::: Record set :::
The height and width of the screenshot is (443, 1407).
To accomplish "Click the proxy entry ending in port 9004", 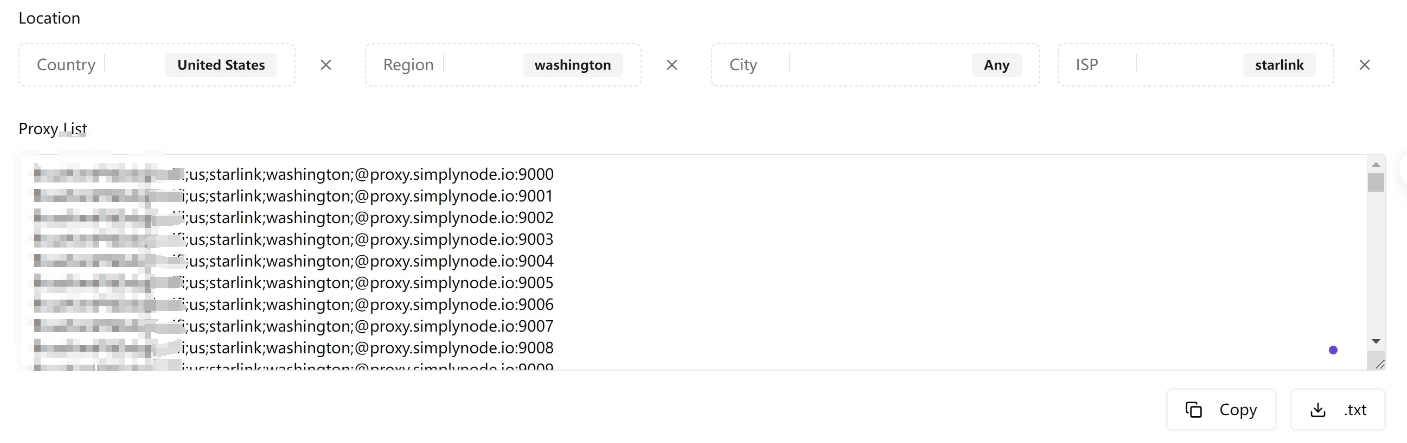I will click(x=293, y=261).
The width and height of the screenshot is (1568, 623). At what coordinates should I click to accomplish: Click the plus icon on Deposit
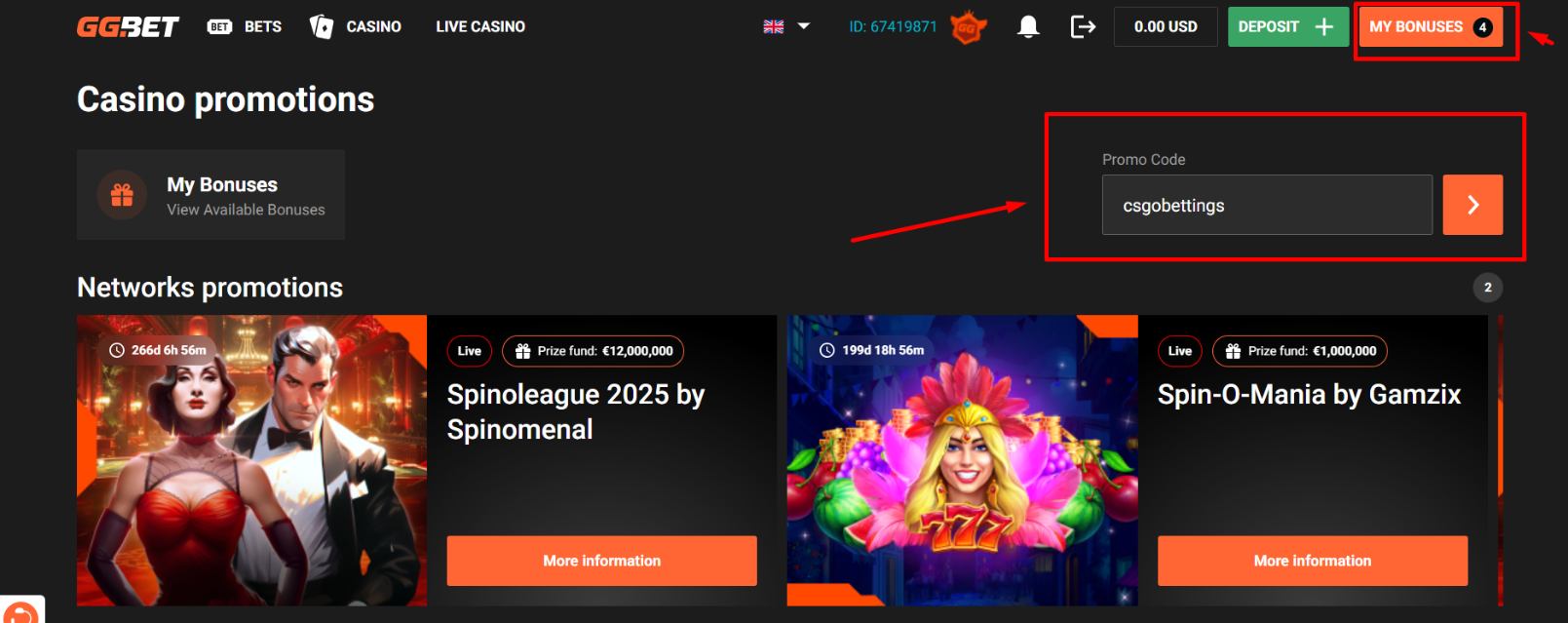[1323, 27]
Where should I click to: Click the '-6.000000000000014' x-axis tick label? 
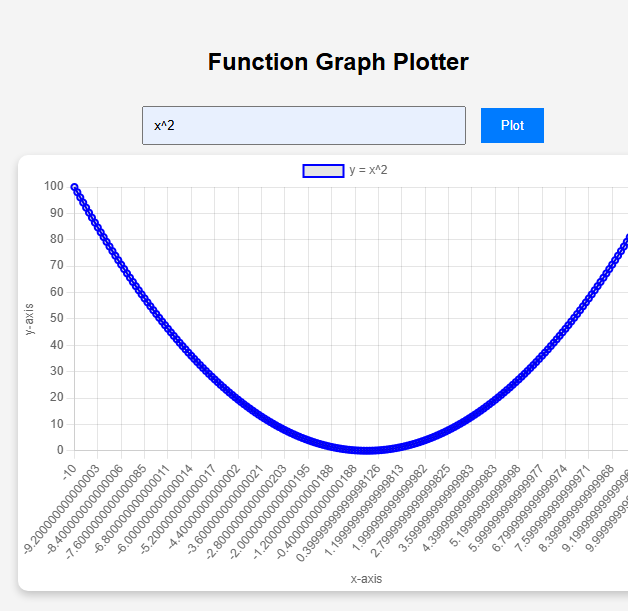click(157, 503)
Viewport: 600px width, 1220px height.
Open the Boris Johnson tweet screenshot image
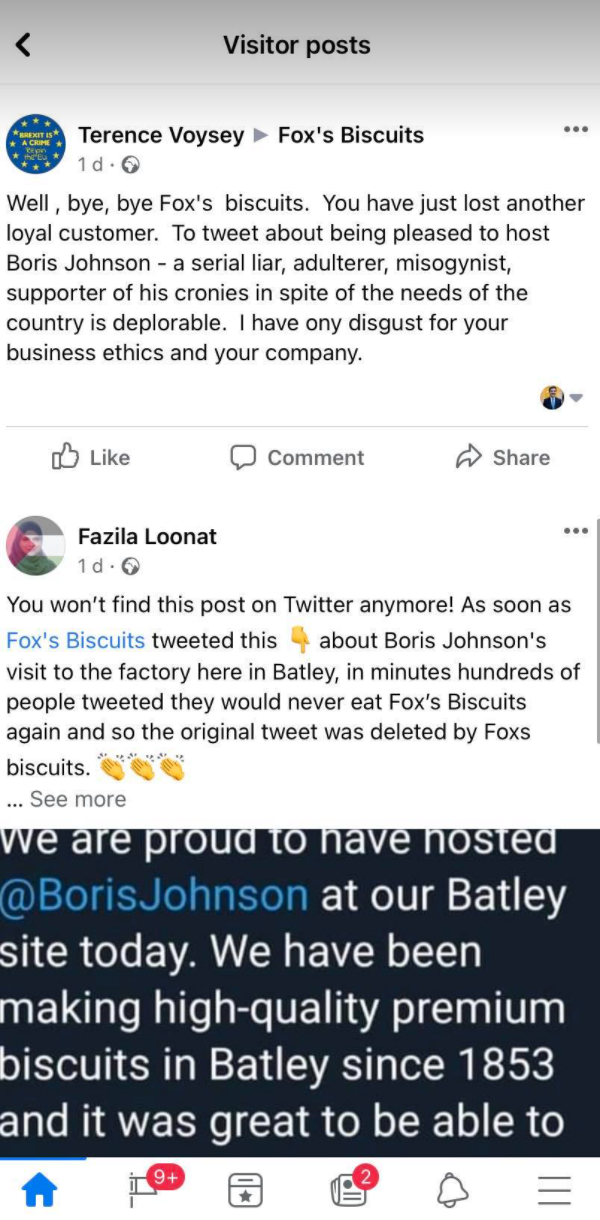[x=300, y=990]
:::
What you should do
Set down exactly and only the lines from the line that contains "The width and" through the last line of the entries above, with both of those lines included and the pictures left out.

Answer to this task
The width and height of the screenshot is (1568, 623). At what coordinates should I click to accomplish: Click the plus icon on Deposit
[1323, 27]
Where should I click to: Click the '-6.000000000000014' x-axis tick label? 
click(157, 503)
Viewport: 600px width, 1220px height.
Open the Boris Johnson tweet screenshot image
[x=300, y=990]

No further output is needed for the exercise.